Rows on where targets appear

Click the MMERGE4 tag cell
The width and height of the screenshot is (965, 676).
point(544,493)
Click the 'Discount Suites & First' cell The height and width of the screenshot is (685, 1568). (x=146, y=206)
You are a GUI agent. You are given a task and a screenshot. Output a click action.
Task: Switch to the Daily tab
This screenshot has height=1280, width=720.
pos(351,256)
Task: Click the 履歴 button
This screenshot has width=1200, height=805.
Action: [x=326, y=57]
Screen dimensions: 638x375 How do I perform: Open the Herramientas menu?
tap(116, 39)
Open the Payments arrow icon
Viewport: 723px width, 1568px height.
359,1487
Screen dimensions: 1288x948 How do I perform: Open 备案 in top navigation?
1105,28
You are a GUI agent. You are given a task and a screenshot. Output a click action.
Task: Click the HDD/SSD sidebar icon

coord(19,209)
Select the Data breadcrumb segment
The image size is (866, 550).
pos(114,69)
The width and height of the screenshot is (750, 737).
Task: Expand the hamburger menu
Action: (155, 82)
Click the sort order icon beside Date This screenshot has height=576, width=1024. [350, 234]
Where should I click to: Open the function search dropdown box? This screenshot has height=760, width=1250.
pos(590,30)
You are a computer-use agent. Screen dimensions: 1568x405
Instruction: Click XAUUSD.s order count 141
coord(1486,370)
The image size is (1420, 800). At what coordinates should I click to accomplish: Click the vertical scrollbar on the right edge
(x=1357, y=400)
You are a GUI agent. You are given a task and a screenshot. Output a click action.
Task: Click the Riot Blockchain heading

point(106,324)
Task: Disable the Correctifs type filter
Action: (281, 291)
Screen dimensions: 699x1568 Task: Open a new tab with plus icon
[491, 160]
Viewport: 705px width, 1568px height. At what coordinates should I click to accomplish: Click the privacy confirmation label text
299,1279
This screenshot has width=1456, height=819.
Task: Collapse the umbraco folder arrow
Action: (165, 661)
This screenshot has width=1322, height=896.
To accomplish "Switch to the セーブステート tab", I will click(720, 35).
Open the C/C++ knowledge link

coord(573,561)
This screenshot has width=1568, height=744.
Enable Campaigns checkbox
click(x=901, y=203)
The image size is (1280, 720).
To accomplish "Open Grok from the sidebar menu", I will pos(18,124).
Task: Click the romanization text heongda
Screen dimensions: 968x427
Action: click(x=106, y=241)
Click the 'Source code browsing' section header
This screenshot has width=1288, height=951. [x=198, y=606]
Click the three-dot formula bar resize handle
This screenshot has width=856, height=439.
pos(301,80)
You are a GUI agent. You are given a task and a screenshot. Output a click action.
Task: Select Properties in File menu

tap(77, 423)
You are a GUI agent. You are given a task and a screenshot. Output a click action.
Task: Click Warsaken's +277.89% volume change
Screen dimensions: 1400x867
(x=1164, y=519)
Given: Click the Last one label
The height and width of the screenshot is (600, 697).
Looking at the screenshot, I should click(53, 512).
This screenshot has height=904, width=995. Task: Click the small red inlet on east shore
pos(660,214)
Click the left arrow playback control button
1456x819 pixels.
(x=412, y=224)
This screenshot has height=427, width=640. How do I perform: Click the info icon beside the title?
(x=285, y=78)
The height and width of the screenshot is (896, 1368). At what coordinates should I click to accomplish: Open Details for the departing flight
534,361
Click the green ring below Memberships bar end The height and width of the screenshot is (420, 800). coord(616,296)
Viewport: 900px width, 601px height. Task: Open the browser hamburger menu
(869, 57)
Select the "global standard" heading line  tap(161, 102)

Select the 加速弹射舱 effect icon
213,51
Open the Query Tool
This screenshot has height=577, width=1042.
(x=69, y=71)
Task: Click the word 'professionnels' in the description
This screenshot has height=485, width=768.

• Requirement
Can you recast the material above as a numbered list, with each nonblank line as its own item and every blank line dropped?

• Response to this exercise
1. Click the MMERGE4 tag cell
2. The width and height of the screenshot is (965, 676).
3. point(544,493)
4. Click the 'Discount Suites & First' cell The height and width of the screenshot is (685, 1568). (x=146, y=206)
5. You are a GUI agent. You are given a task and a screenshot. Output a click action.
6. Task: Switch to the Daily tab
7. This screenshot has height=1280, width=720.
8. pos(351,256)
9. Task: Click the 履歴 button
10. This screenshot has width=1200, height=805.
11. Action: [x=326, y=57]
12. Screen dimensions: 638x375 How do I perform: Open the Herramientas menu?
13. tap(116, 39)
14. Open the Payments arrow icon
15. Viewport: 723px width, 1568px height.
16. 359,1487
17. Screen dimensions: 1288x948 How do I perform: Open 备案 in top navigation?
18. 1105,28
19. You are a GUI agent. You are given a task and a screenshot. Output a click action.
20. Task: Click the HDD/SSD sidebar icon
21. coord(19,209)
22. Select the Data breadcrumb segment
23. The image size is (866, 550).
24. pos(114,69)
25. The width and height of the screenshot is (750, 737).
26. Task: Expand the hamburger menu
27. Action: (155, 82)
28. Click the sort order icon beside Date This screenshot has height=576, width=1024. [350, 234]
29. Where should I click to: Open the function search dropdown box? This screenshot has height=760, width=1250.
30. pos(590,30)
31. You are a computer-use agent. Screen dimensions: 1568x405
32. Instruction: Click XAUUSD.s order count 141
33. coord(1486,370)
34. The image size is (1420, 800). At what coordinates should I click to accomplish: Click the vertical scrollbar on the right edge
35. (x=1357, y=400)
36. You are a GUI agent. You are given a task and a screenshot. Output a click action.
37. Task: Click the Riot Blockchain heading
38. point(106,324)
39. Task: Disable the Correctifs type filter
40. Action: (281, 291)
41. Screen dimensions: 699x1568 Task: Open a new tab with plus icon
42. [491, 160]
43. Viewport: 705px width, 1568px height. At what coordinates should I click to accomplish: Click the privacy confirmation label text
44. 299,1279
45. This screenshot has width=1456, height=819.
46. Task: Collapse the umbraco folder arrow
47. Action: (165, 661)
48. This screenshot has width=1322, height=896.
49. To accomplish "Switch to the セーブステート tab", I will click(720, 35).
50. Open the C/C++ knowledge link
51. coord(573,561)
52. This screenshot has width=1568, height=744.
53. Enable Campaigns checkbox
54. click(x=901, y=203)
55. The image size is (1280, 720).
56. To accomplish "Open Grok from the sidebar menu", I will pos(18,124).
57. Task: Click the romanization text heongda
58. Screen dimensions: 968x427
59. Action: click(x=106, y=241)
60. Click the 'Source code browsing' section header
61. This screenshot has width=1288, height=951. [x=198, y=606]
62. Click the three-dot formula bar resize handle
63. This screenshot has width=856, height=439.
64. pos(301,80)
65. You are a GUI agent. You are given a task and a screenshot. Output a click action.
66. Task: Select Properties in File menu
67. tap(77, 423)
68. You are a GUI agent. You are given a task and a screenshot. Output a click action.
69. Task: Click Warsaken's +277.89% volume change
70. Screen dimensions: 1400x867
71. (x=1164, y=519)
72. Given: Click the Last one label
73. The height and width of the screenshot is (600, 697).
74. Looking at the screenshot, I should click(53, 512).
75. This screenshot has height=904, width=995. Task: Click the small red inlet on east shore
76. pos(660,214)
77. Click the left arrow playback control button
78. 1456x819 pixels.
79. (x=412, y=224)
80. This screenshot has height=427, width=640. How do I perform: Click the info icon beside the title?
81. (x=285, y=78)
82. The height and width of the screenshot is (896, 1368). At what coordinates should I click to accomplish: Open Details for the departing flight
83. 534,361
84. Click the green ring below Memberships bar end The height and width of the screenshot is (420, 800). coord(616,296)
85. Viewport: 900px width, 601px height. Task: Open the browser hamburger menu
86. (869, 57)
87. Select the "global standard" heading line  tap(161, 102)
88. Select the 加速弹射舱 effect icon
89. 213,51
90. Open the Query Tool
91. This screenshot has height=577, width=1042.
92. (x=69, y=71)
93. Task: Click the word 'professionnels' in the description
94. This screenshot has height=485, width=768.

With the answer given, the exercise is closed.